“Who’s going to win the Premier League?” is not a question it’s easy to get especially excited about. If it’s not Manchester City or Liverpool, and that’s an increasingly large if, there are four teams from the ‘Big Six’ it could possibly be, but even for Arsenal, Tottenham, Manchester United and Chelsea the prospect of them winning the whole shebang is something you really have to squint to imagine. Let alone any of the other fourteen teams, who between them are nearly three quarters of the league. In a couple of years, Newcastle will probably have made the leap from the left behind fourteen to the top six, a position that will have absolutely nothing to do with any smart decisions on the part of people who work there, and everything to do with the fact that with the amount of money they have, they can hardly miss.
It’s the same story on the Continent too. The Bundesliga has been won by Bayren Munich ten times in a row. Serie A was won by Juventus eight times in a row until two years ago. La Liga reruns the same title race every year between the same big-two-and-a-half teams and Ligue Un reruns the same title race every year between the same one team.
But what if I told you that there was a league that had crowned seventeen different champions since 1993, not the Premier League’s paltry seven? What if I told you that the team that finished last was guaranteed the best new players, so that Erling Haaland was not going to Manchester City, but to Norwich? That’s right, take off the blinkers of prejudice and snobbery and realise American sports provide more competition, more uncertainty, and more fun.

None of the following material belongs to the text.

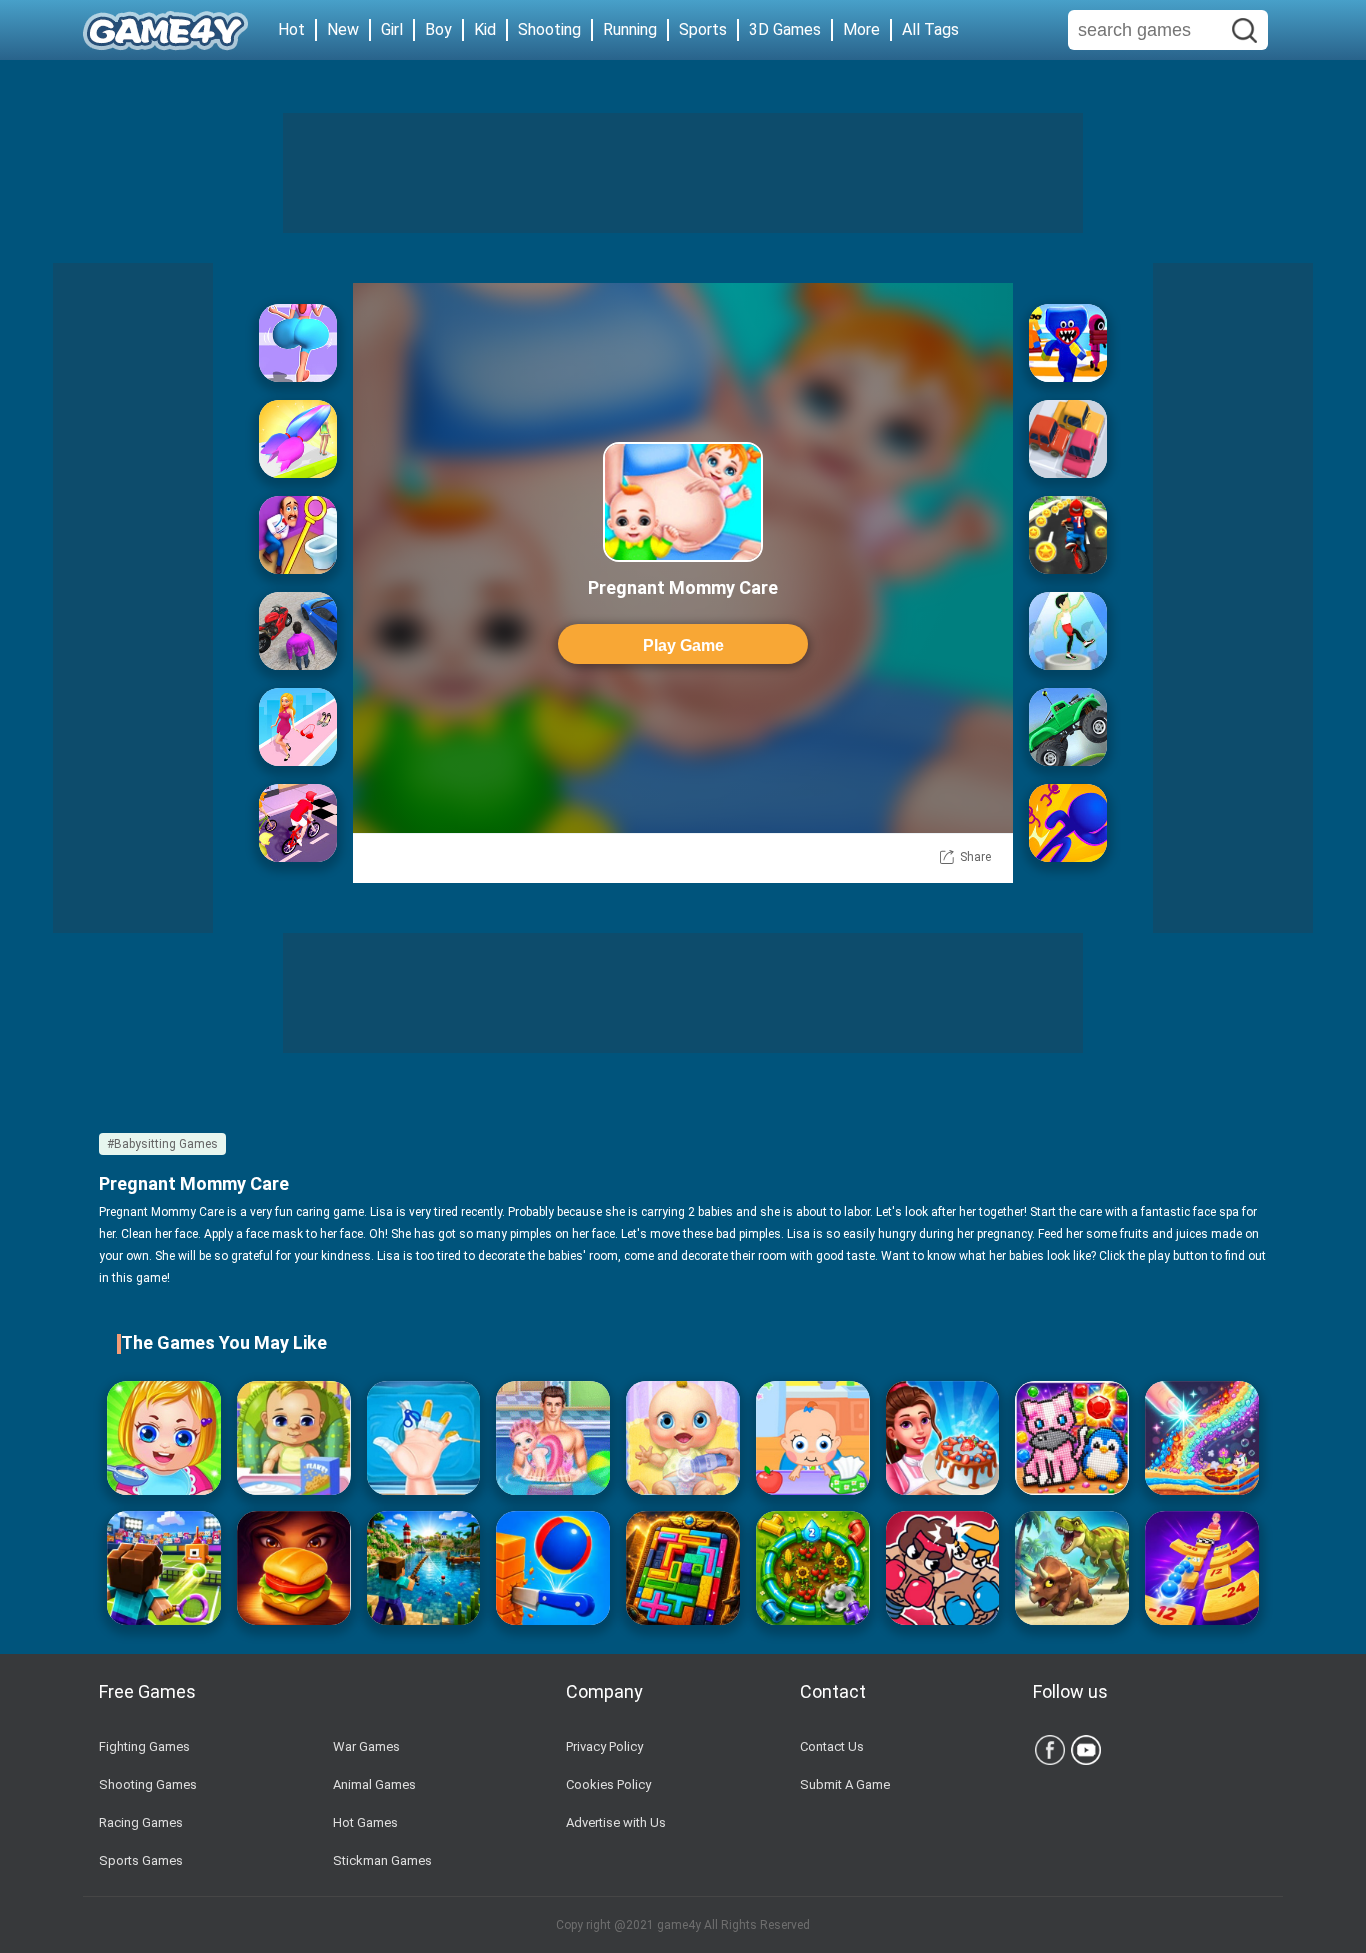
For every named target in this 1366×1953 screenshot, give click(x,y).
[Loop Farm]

Football, or, as I should say – soccer – simply provides less variety and excitement than actual, American Football. How many different teams have finished either first or second in the premier league, not just counting the winners but the runners up? Nine. The Super Bowl has had twenty-two different finalists in that time. The NBA final, twenty-three. If you don’t just want a rotating cavalcade of the chosen few, but genuine competition, head to America. And anyone who says American sports are boring has never seen the way a basketball seemed to flow from Michael Jordan’s hand, or the tense thrill of a key Football play with the clock ticking down.
All we really want from sport is spectacle, engaging human stories and the prospect of an upset. American sports have this in abundance, where the quality is generally higher because they still, even now, hold a considerable advantage on data analytics and sports science. American football, basketball, and baseball are given their edge in providing pure competition by the socialism of The Draft, whereas soccer is pure and undiluted capitalism. Survival of the fittest or, as Warren Buffet’s prefers to phrase it, ‘survival of the biggest’.
This is before we get to the owners, some of whom soccer fans are already acquainted with in the form of the Glazers and the Kreonkes. I understand that the Glazers can be annoying. They place their trust in amateurs to run their club, and they often ignore the collective wishes of their fanbase. But they also, critically, haven’t signed anyone’s death warrant. This gives them a key moral edge over some other proprietors of Premier League teams. Meanwhile, there’s so much money sloshing around American sports that sometimes players make the leap into being owners themselves, as in the case of Michael Jordan owning the Charlotte Hornets. Absent Cristiano Ronaldo acquiring the use of an Air Force, the same doesn’t look feasible for him.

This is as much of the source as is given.